- **Page excerpt**
Verifier (components/kimina-lean-server)

A FastAPI wrapper around the Lean 4 REPL, used by both online inference and RL rollouts. Supports the upstream /api/check endpoint and OProver's /verify endpoint.

Training (components/verl)

A reduced verl tree containing exactly the parts OProver uses:

  • RL launchers under examples/grpo_trainer/prover_rl_new/ and the DAPO recipe.
  • SFT launchers under examples/sft/oprover/.
  • Data preprocessing helpers (examples/data_preprocess/lean4.py, merge scripts).
  • OProver-specific reward managers, Lean4 reward score, feedback manager, RAG retrieval utilities.

Non-OProver verl recipes (prime, retool, spin, ...) have been removed; the verl/ package itself is otherwise upstream.

CPT (components/steptronoss)

Two things side-by-side:

  • SteptronOSS/ — vendored copy of the SteptronOSS framework (no embedded .git, content unchanged).
  • cpt/qwen3_oprover_cpt.py — the OProver continued-pretraining experiment that imports steptronoss.*.

Data tools (components/data_tools)

Offline scripts that don't belong to the inference launcher: pass@k aggregation, dataset construction helpers, prompt augmentation. Not required for either inference or training.

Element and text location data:
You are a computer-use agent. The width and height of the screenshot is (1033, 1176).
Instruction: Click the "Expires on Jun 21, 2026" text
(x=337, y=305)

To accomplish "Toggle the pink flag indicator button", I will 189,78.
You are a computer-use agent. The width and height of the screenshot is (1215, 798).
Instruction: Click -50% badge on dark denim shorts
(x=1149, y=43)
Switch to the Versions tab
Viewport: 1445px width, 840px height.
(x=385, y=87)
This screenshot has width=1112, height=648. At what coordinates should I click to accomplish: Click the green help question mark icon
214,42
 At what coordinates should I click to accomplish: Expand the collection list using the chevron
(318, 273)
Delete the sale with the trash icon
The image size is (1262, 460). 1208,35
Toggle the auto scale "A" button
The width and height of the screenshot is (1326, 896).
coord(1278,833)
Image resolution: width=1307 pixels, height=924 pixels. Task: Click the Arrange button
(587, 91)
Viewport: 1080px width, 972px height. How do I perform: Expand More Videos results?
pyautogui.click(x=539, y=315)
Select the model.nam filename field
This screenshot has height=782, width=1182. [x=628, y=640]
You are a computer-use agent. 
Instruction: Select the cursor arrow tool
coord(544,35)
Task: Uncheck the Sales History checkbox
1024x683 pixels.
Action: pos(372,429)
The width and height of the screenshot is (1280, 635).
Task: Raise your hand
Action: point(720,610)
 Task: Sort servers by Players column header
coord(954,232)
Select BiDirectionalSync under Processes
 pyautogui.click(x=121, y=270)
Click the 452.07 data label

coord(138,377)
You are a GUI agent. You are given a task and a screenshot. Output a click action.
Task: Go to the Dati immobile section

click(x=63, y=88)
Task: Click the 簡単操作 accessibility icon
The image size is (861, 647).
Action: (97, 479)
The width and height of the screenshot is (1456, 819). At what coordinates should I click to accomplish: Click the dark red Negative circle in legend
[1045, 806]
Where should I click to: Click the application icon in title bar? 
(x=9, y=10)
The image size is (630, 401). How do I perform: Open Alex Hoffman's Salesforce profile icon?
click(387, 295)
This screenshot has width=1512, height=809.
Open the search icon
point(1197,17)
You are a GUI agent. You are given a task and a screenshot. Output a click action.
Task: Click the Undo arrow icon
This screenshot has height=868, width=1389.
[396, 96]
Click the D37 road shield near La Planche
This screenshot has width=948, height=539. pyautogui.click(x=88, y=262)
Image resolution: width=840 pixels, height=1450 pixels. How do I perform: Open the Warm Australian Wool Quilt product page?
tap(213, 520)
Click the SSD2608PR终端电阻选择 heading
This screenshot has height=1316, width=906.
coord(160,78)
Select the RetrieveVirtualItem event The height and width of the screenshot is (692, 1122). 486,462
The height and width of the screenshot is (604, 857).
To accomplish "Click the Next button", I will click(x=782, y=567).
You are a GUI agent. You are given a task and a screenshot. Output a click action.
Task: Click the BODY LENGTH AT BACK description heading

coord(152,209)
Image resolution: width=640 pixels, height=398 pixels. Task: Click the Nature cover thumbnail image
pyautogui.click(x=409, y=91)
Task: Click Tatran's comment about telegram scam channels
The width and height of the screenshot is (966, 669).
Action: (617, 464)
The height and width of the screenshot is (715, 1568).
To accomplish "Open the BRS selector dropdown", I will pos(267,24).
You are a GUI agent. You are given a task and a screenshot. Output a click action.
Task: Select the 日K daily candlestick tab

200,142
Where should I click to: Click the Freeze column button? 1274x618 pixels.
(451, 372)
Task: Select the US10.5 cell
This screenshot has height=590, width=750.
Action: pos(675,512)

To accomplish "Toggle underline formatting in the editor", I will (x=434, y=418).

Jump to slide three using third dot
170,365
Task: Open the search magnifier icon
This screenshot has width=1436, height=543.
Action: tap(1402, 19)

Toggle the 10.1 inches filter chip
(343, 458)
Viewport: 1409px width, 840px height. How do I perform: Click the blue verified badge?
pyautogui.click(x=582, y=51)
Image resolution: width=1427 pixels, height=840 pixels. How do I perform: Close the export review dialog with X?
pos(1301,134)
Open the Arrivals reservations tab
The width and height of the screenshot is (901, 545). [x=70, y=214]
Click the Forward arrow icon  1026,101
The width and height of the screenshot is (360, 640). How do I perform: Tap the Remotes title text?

- **Set exercise**
Can you copy out the repository components excerpt, everything from "Verifier (components/kimina-lean-server)" down to "OProver's /verify endpoint.", word for word?

- **Output of the exercise**
Verifier (components/kimina-lean-server)

A FastAPI wrapper around the Lean 4 REPL, used by both online inference and RL rollouts. Supports the upstream /api/check endpoint and OProver's /verify endpoint.